Eight reasons why this treaty should be ratified

This is a well crafted treaty whose need has become ever more apparent over the past several years. Signatory countries should rapidly ratify it. In the United States, this includes the Senate providing its affirmative advice and consent to the President's recent transmittal for ratification. There are 8 main attributes of the agreement:

Reason #1: The treaty provides critical arrangements needed by law enforcement to stem transborder cybercrime. Most Internet activities involve the simultaneous interactions of many connected computers dispersed all over the world. Across multiple countries, cybercrime operations can be set up, then reconfigured in milliseconds. It is not possible for any one country to deal with these international developments. Close continuing cooperation is essential to discover the activity, gather evidence, and prosecute the perpetuators. There is no alternative to the Convention on Cybercrime other than every country effecting bilateral agreements with every other concerning the same matters. There are no other multilateral means of accomplishing what is provided in the treaty.

Reason #2: The treaty provides for substantial privacy and civil liberties protections. The treaty in its preamble and throughout its provisions gives due recognition to the importance of human rights protections found in international covenants and most national constitutions. It explicitly includes the ability for any signatory nation to avoid cooperation for activities viewed by the cooperating country as "political."

Reason #3: The treaty is narrowly tailored to accomplish its purpose. The treaty does only what is required to deal with transnational cybercrime, and nothing more. This includes the basics of prohibited criminal conduct, discovery, and evidentiary forensics necessary for prosecution.

Reason #4: The treaty significantly mirrors existing Federal and State law and process in the U.S. While the treaty is generic and intended to over the legal regimes of all signatory countries, it significantly reflects the lawful access regime and protections existing in the U.S. This includes not only substantive and procedural provisions, but also Constitutional protections relating to expression, due process, and equal protection.

Reason #5: The treaty contains numerous mechanisms to avoid conflicts with foreign law and process.
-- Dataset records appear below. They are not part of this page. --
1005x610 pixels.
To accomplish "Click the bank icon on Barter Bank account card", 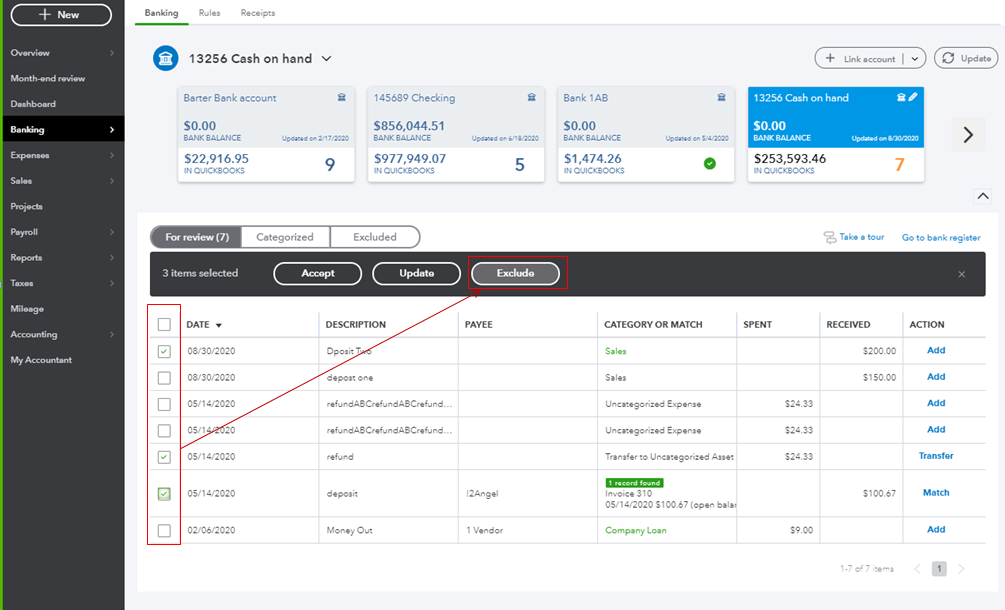I will click(342, 98).
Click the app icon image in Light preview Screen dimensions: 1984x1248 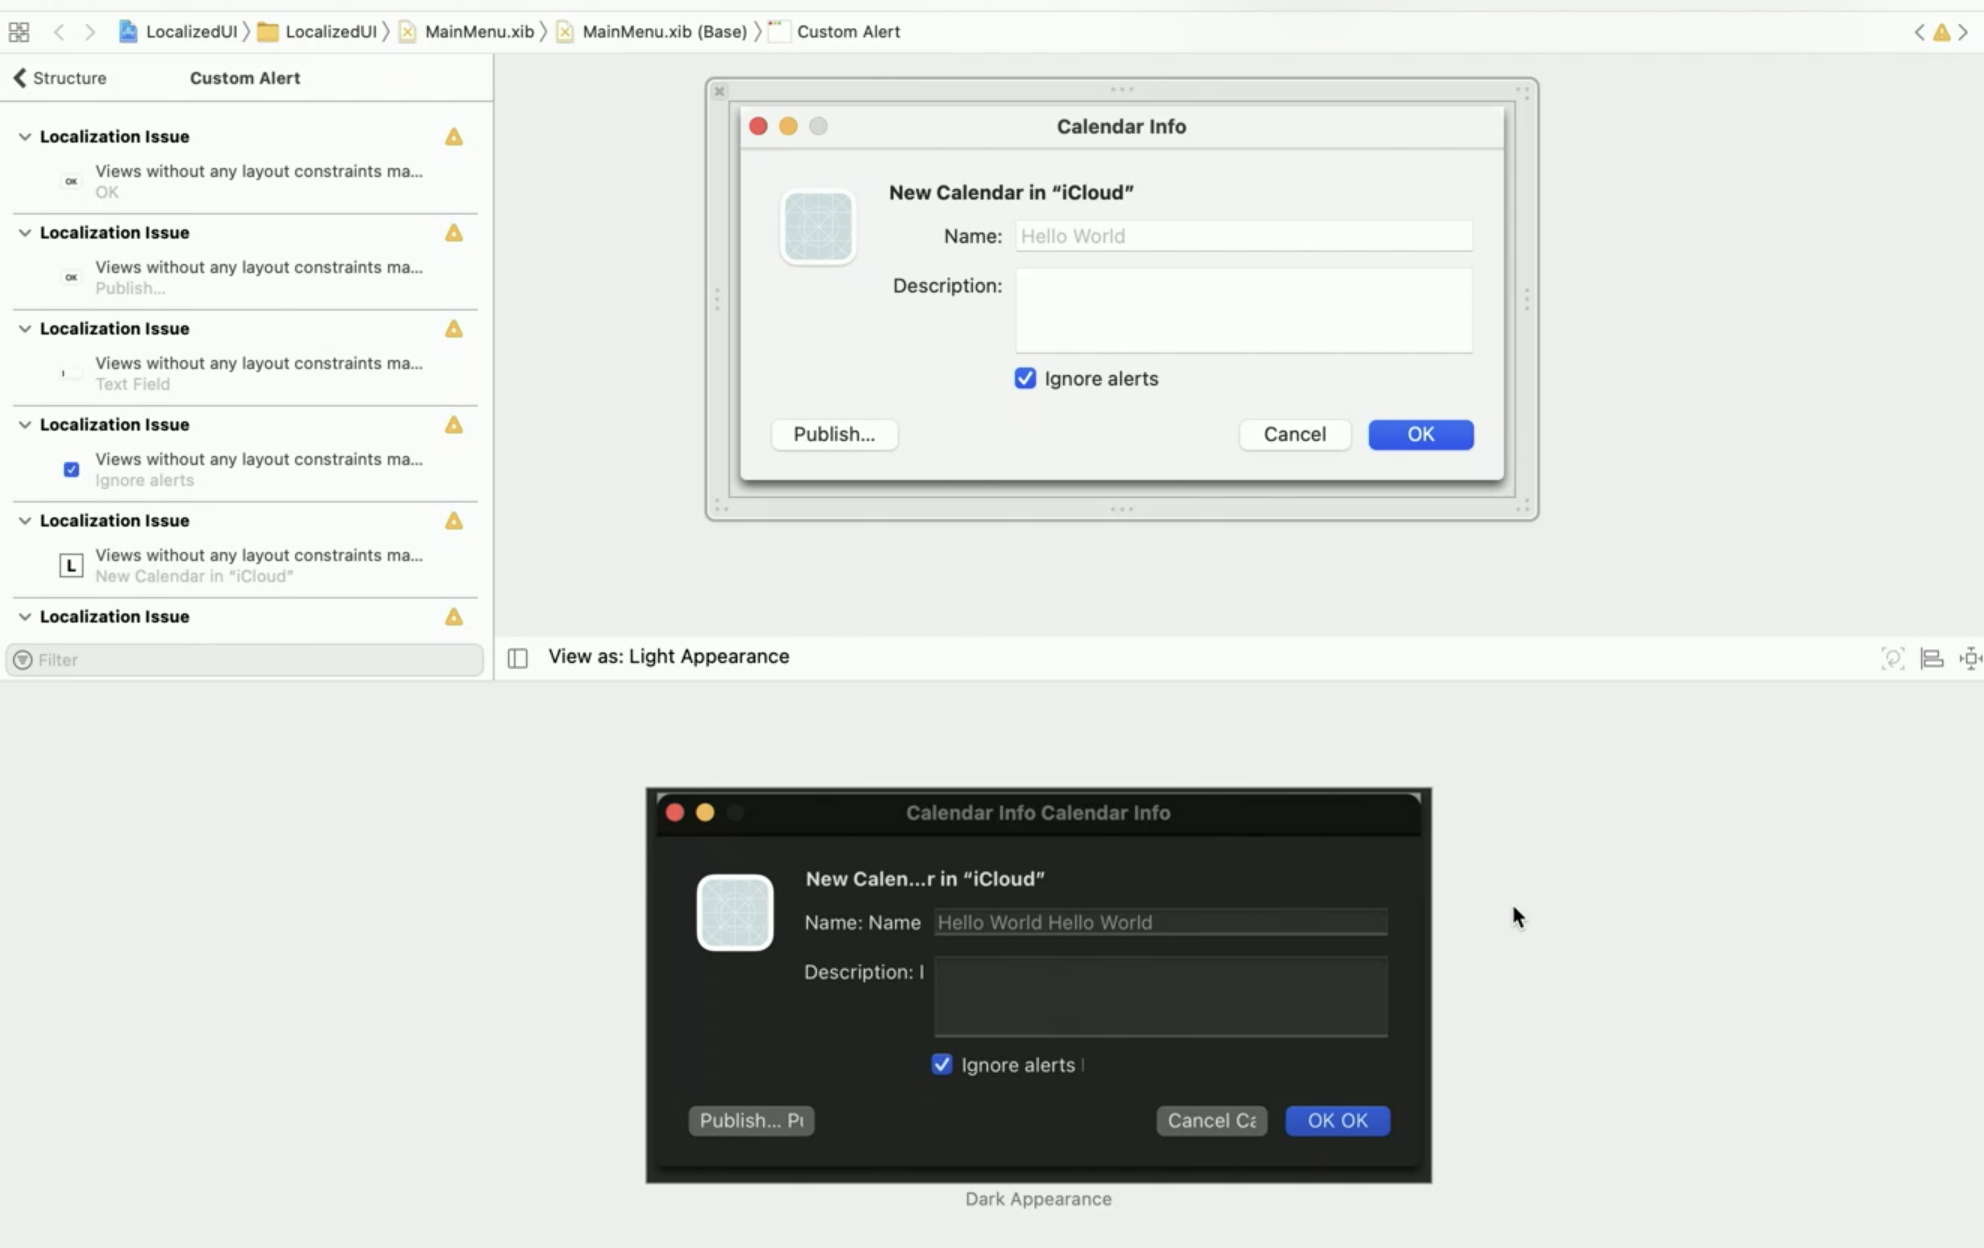817,227
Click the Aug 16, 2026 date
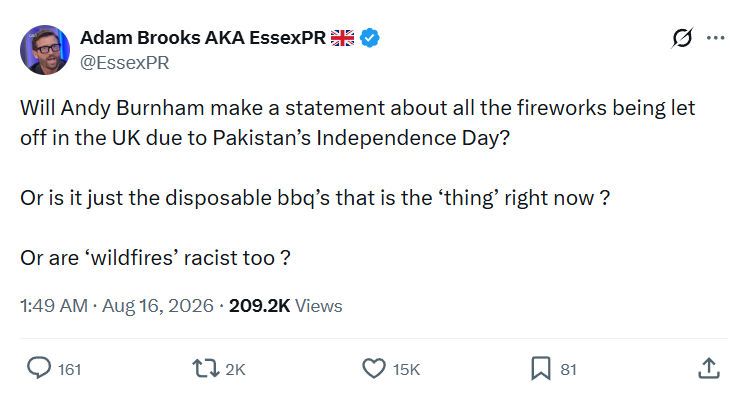Screen dimensions: 747x398 pyautogui.click(x=158, y=306)
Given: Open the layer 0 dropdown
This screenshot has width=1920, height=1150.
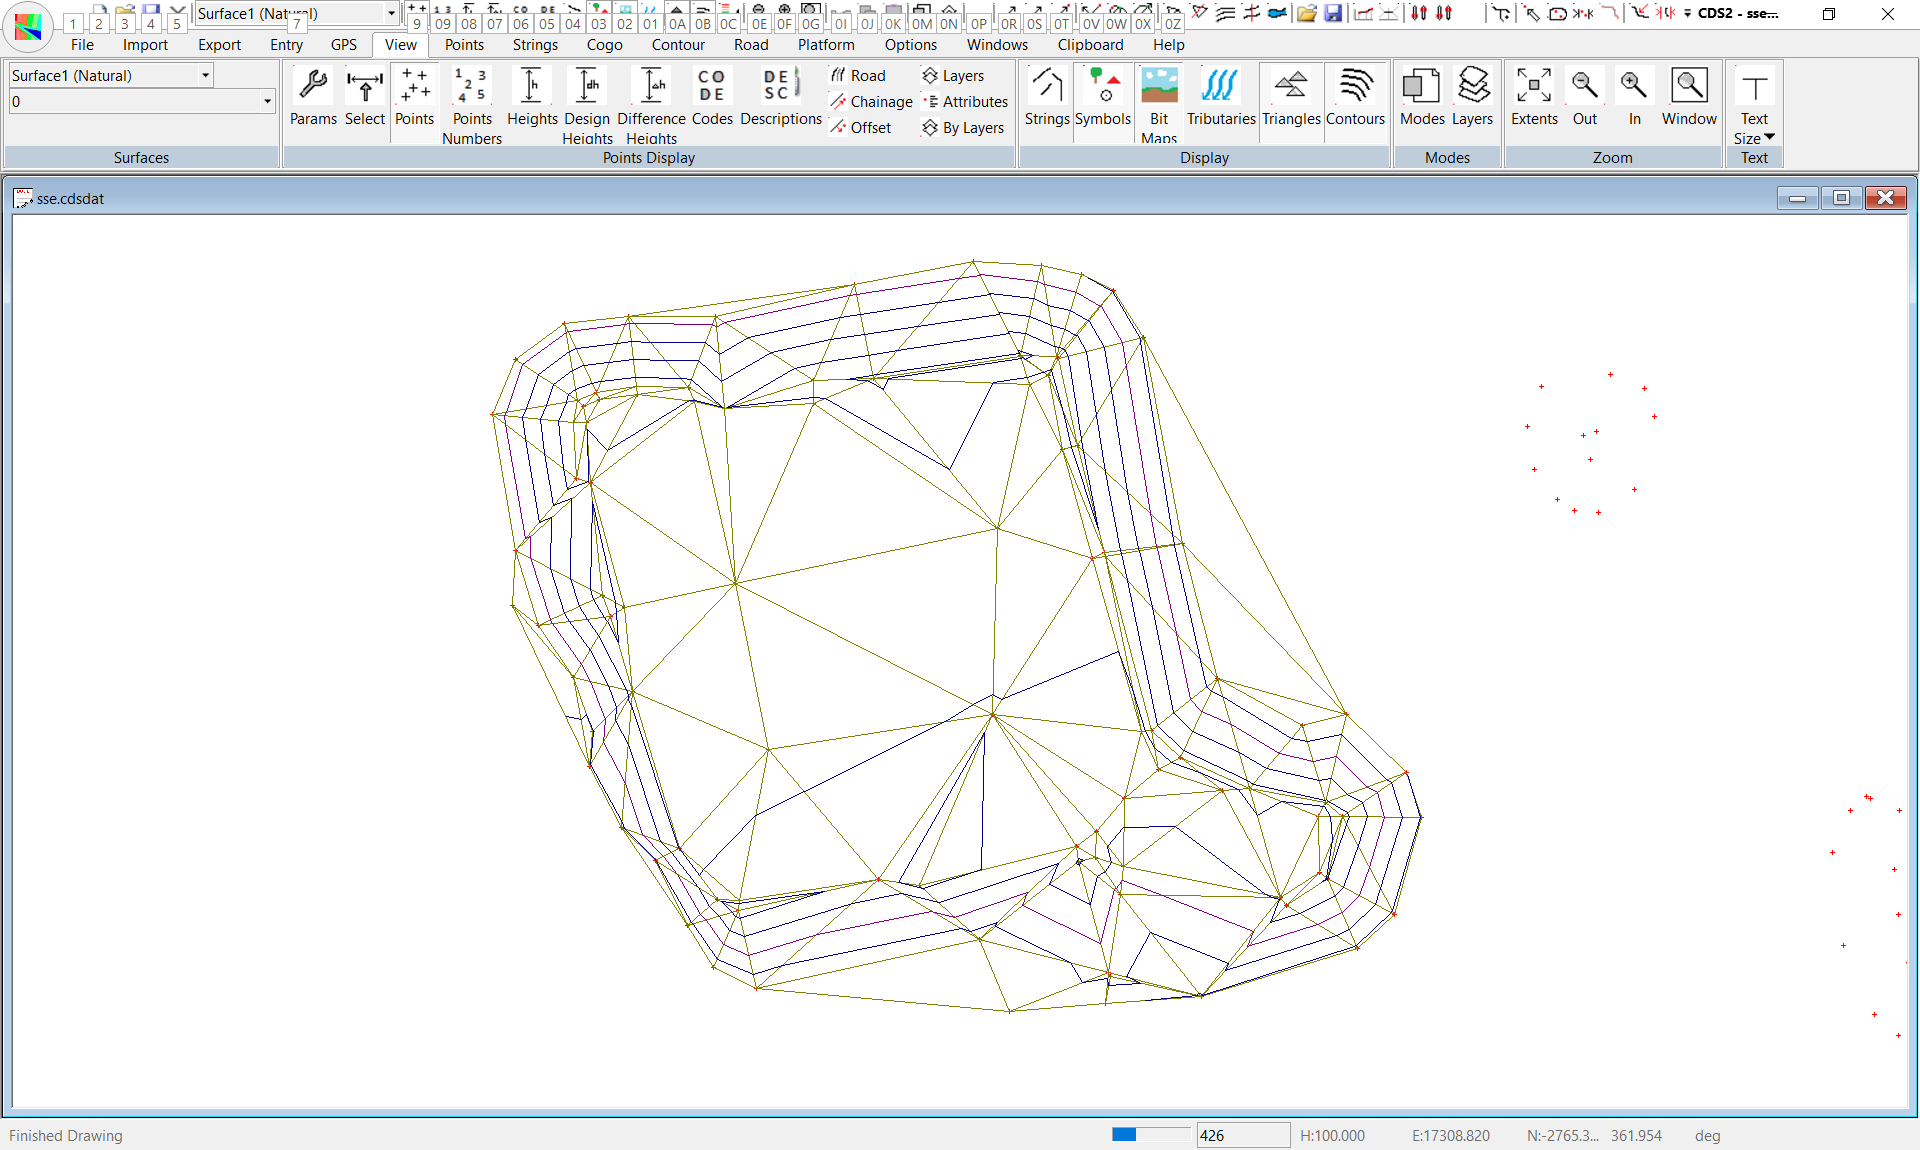Looking at the screenshot, I should tap(267, 101).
Throughout the Convention, multiple provisions are included that indicate where nations may have divergent treatment of the procedural or substantive legal provisions. These were included on matters that were known by the Convention's authors to constitute conflicts among nations. Additionally, four Articles in the Convention allow for any nation at the time of signing or at ratification or accession, to submit declarations or reservations with respect to obligations under any provision of the Convention. These reservations may include those arising under Federal-state relationships.

Reason #6: The treaty only minimally deals with intellectual property law. The Convention calls for countries which have assumed intellectual property protection obligations under other longstanding treaties to adopt domestic law that enforces those protections "...where those acts are committed willfully, on a commercial scale and by means of a computer system." This provision is one of ten kinds of crimes identified by the Convention. See Art. 10.

Reason #7: The treaty provides no new invasive capabilities. The Convention describes the same kinds of basic investigative capabilities that been used for law enforcement since the beginning of electronic communications. These include the preservation of subscriber data records, collection of traffic data, and the access to content - all subject to increasing due process safeguards as the actions affect individual privacy.

Reason #8: The treaty was appropriately prepared among justice experts worldwide, working with industry and academic communities, and based on growing cybercrime experience. That work began in 1996, and continued for more than five years. Some of this history is found in the extensive Explanatory Report accompanying the Convention, and publicly available on the Council of Europe Treaty Office website. Typically in every country, this work has received the strong support of multiple administrations and parties in office.